== Your instructions ==
Count the lines below that contain the string "width", with case significant, and reply with only that number.

__________________________________________________

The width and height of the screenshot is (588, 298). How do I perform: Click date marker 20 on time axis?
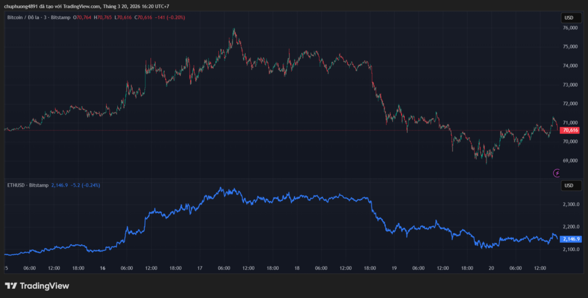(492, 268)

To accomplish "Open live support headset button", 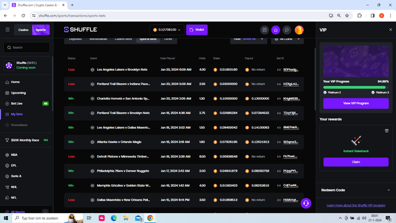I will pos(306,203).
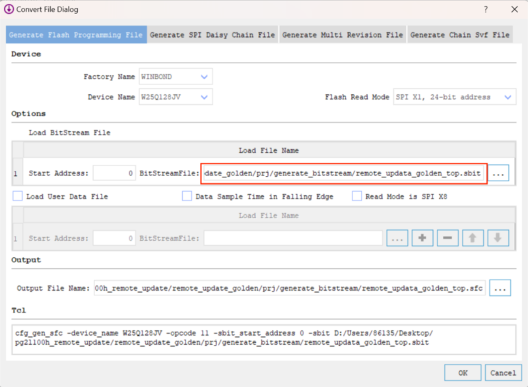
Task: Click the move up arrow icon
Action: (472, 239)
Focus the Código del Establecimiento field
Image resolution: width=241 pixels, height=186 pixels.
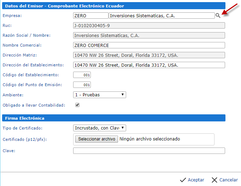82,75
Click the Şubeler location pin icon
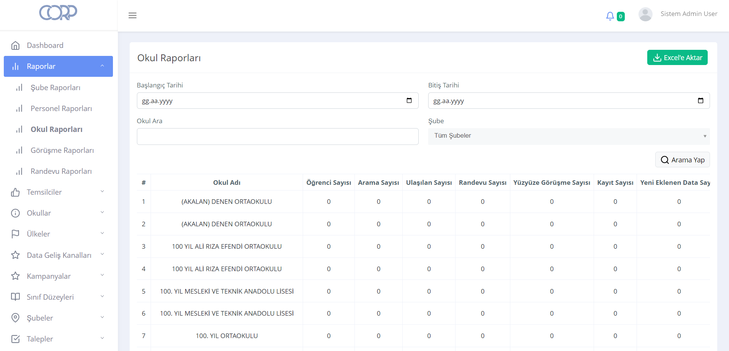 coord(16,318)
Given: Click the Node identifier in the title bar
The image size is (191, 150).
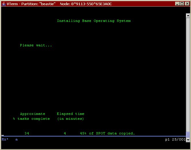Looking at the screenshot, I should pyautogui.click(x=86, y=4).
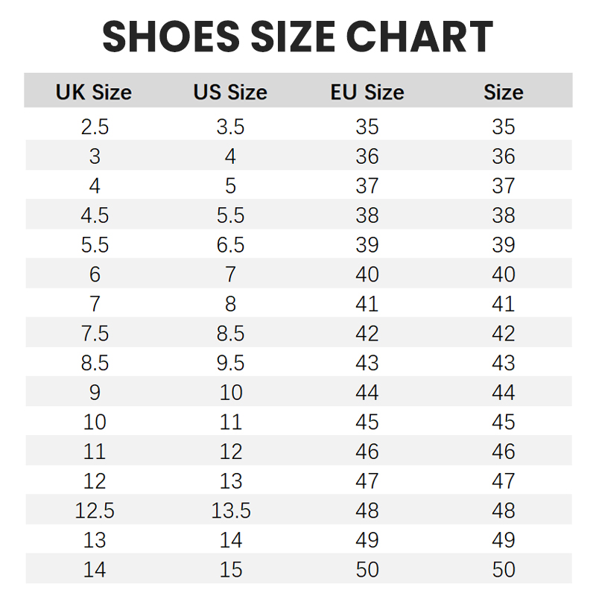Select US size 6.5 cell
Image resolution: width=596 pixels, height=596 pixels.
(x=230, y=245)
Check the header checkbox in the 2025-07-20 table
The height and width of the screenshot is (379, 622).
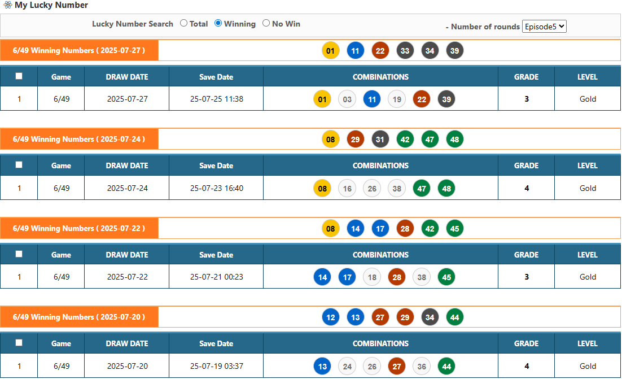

__________________________________________________

== Solution to the exercise ==
4